Je la rejoins dehors et referme la porte. Nous évoluons dans les rues de la cité des Fleurs jusqu’à l’école. Le principal nous attend devant l’entrée et nous conduit dans les couloirs jusqu’à une salle, où une dizaine de filles et de garçons de notre âge écrivent.

Ils relèvent la tête vers nous et nous toisent d’un regard interloqué.

- Bonjour ! Je vous présente Dahlia et Hyuk, deux jumeaux qui vont intégrer votre classe. Accueillez-les correctement.

Les autres élèves se regardent un instant puis se mettent à murmurer entre eux. Je suis mal à l’aise, mais Dahlia m’attrape par le poignet pour me conduire dans le fond de la salle. Nous nous asseyons et elle annonce :

- Hyuk ne sait ni lire, ni écrire.

Le rouge me monte aux joues et nos camarades éclatent de rire. Je lance un regard noir à mon amie et elle se mord les lèvres.

* * *

La journée est beaucoup trop longue. Je ne sais pas comment je vais survivre un an ici. Tout ce que j’ai appris aujourd’hui, c’est lire quelques syllabes, pendant que les autres avançaient sur le programme : histoire de la cité, géographie, politique et économie. J’ai écouté un peu la politique, me disant que ça pourrait m’être utile pour devenir dirigeant.

Quant à Dahlia, elle est passionnée par l’histoire. Elle écoute attentivement, sourit jusqu’aux oreilles et ne cesse de me parler de ça depuis le cours dessus, à tel point que je n’en peux plus.

- Tais-toi, finis-je par dire, excédé.

- Eh ! C’est pour toi que je suis ici, je te signale.

Les autres élèves continuent de nous dévisager en chuchotant, et je soupire.

- C’est parce qu’ils ne nous connaissent pas. Tu verras, si on se fait des amis, ça ira beaucoup mieux.

- Ne compte pas sur moi là-dessus. Je suis ici pour apprendre des choses, pas pour me sociabiliser.

Dahlia secoue la tête et passe une main dans ses boucles brunes.

- Allez, Hyuk. On va parler à une fille. Ou un garçon, si tu préfères.

- J’ai dit non.

- Qui sait, tu rencontreras peut-être la fille de tes rêves.

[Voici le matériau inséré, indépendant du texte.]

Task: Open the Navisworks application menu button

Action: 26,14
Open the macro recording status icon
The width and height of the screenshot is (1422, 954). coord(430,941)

Un rire sarcastique s’échappe de ma bouche.

- La fille de mes rêves ? Et puis quoi encore ?

Dahlia soupire, exaspérée par mon attitude.

- Tu es trop pessimiste. Il faut juste que tu te laisses une chance. Regarde là-bas, cette fille. Elle a l’air sympa.

Mon amie me désigne une jeune fille aux cheveux raides et noirs et à la peau pâle. Elle est assise seule dans un coin et fixe ses papiers. Elle lève les yeux vers nous et détourne le regard, comme gênée.

- Tu vois ? Elle est déjà intéressée.

- Ou alors elle se demande pourquoi on la fixe, rétorqué-je. Dahlia, écoute, je ne cherche pas à tomber amoureux ou je ne sais quoi.

Elle éclate de rire et attrape une feuille.

- Ça arrivera bien un jour.

Je lève les yeux au ciel et me concentre sur la pluie qui commence à tomber du ciel, dehors. Les cours reprennent jusqu’au soir, où nous regagnons la maison de Sheyang.

Aomano nous demande comme s’est passé le premier jour, et je laisse Dahlia raconter la journée avec enthousiasme, tandis que je rejoins Sunhee pour manger un peu.